Electrifying transit
The people bearing the worst health consequences of car-centered transportation policy are not the people who designed it. Working-class neighborhoods in NY-7 have some of the highest asthma rates and worst air quality in the city — a direct result of decades of highway expansion and underinvestment in cleaner alternatives. Cleaning up our transportation system isn't just an environmental goal. It's a matter of basic fairness. Workers and working-class communities must be the beneficiaries of a new era of clean transportation. But, forcing workers to decide between good jobs and green jobs is a false choice. We can and must achieve both.
In addition to investing in and promoting public transportation to reduce vehicle miles traveled, there are plenty of affordable, common-sense ways we can quickly reduce emissions while we build toward net-zero goals, making our streets healthier and safer along the way.
- Electric vehicles produce zero tailpipe emissions or exhaust fumes and have lower maintenance costs. Even through urban planning that minimizes individual car usage, vehicles are needed for public transit, school transport, and jobs requiring transportation like garbage collection and food distribution. Building on the lead of cities like New York and Los Angeles, we will help establish federal targets and funding streams for electrifying these fleets, including leveraging strategic procurement to support both union jobs and the environment. We will also advocate for funds in future transportation packages to be earmarked to fund municipal union-made EVs and give tax breaks to private retailers who use union-made EVs for distribution.
- To meet the resulting increased needs for EVs we must advance EV and battery supply chain development by expanding domestic production in support of good union jobs, fostering supply chain resilience and competition through focused development of our domestic mineral and battery production capacity, and promoting policies to expand workforce development and infrastructure in EV, battery, and mineral supply chains.

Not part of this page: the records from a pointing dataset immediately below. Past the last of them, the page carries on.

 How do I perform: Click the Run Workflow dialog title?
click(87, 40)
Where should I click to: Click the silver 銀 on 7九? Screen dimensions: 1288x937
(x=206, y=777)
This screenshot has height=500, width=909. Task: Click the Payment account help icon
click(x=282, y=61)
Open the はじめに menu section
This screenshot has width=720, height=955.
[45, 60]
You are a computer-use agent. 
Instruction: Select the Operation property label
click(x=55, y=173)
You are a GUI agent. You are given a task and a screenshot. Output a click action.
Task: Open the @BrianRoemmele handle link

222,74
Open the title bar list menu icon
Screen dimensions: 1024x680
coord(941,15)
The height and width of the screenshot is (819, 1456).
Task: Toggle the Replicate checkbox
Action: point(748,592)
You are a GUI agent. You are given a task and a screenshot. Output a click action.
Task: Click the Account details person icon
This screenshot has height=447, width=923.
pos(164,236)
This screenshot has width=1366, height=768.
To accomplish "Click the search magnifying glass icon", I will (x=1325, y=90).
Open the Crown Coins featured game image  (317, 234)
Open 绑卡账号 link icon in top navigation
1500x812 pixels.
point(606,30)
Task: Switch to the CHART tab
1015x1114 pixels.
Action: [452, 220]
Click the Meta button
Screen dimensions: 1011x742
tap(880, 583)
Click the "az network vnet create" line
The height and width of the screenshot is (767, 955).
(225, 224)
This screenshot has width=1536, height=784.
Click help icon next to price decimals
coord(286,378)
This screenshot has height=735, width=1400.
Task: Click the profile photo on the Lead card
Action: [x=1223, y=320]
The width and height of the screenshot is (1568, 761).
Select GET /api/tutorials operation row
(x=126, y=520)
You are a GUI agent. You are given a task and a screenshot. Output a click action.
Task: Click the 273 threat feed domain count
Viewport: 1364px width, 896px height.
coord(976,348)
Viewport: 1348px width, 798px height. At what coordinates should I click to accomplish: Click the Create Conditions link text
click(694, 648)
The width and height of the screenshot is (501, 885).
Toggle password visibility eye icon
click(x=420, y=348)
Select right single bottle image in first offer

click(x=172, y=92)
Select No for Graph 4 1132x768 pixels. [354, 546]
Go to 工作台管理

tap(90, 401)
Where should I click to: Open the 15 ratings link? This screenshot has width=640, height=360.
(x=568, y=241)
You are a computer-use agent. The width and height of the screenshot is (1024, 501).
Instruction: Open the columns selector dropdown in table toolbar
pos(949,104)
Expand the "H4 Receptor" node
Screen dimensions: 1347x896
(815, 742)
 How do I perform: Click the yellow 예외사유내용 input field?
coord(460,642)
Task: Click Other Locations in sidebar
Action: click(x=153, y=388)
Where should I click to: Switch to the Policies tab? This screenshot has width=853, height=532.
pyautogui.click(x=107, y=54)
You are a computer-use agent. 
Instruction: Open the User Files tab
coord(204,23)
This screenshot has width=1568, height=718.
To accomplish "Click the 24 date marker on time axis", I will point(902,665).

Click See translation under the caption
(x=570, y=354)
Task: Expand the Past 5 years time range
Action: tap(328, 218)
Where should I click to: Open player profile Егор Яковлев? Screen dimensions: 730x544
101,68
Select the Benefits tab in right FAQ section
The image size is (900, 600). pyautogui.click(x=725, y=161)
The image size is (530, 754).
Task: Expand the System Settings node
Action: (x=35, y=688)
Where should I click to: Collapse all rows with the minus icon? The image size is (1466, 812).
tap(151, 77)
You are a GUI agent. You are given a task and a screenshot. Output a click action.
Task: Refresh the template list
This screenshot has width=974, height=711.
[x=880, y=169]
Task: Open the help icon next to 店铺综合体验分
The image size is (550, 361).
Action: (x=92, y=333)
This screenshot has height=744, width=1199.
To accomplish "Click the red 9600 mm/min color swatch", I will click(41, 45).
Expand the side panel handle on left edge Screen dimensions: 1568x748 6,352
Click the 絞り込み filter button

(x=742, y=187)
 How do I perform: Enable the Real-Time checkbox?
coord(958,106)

- To reduce our reliance on freight carried by high-emission vehicles, one of the largest contributors of greenhouse gases in the transportation sector, we will advocate for statewide Cap-and-Invest programs for large-scale manufacturers and retailers who rely on freight transportation, ensuring that they respect strong emission targets, and that when they are exceeded, companies are forced to invest in programs that drive emission reductions.
- We will create federal cargo bike purchase subsidies for business fleets and individuals to incentivize commercial use of cargo bikes for last-mile delivery, local businesses, and individual use.
- We must significantly build on the U.S. Marine Highway Program to make additional federal funds available for states and municipalities that are transferring freight from trucks to water-based transport. New funds must have applications beyond the prior program, including identifying sites for terminals and assisting with construction and port upgrades.
The streets, subways, and buses of New York City are the infrastructure of working-class life. They’re how nurses get to hospitals, how cooks and bartenders get home after a late shift, how kids get to school. For too long, Washington has funded a vision of American life built around private cars and private wealth. New York’s working class has paid the price. I’m running for Congress to change that.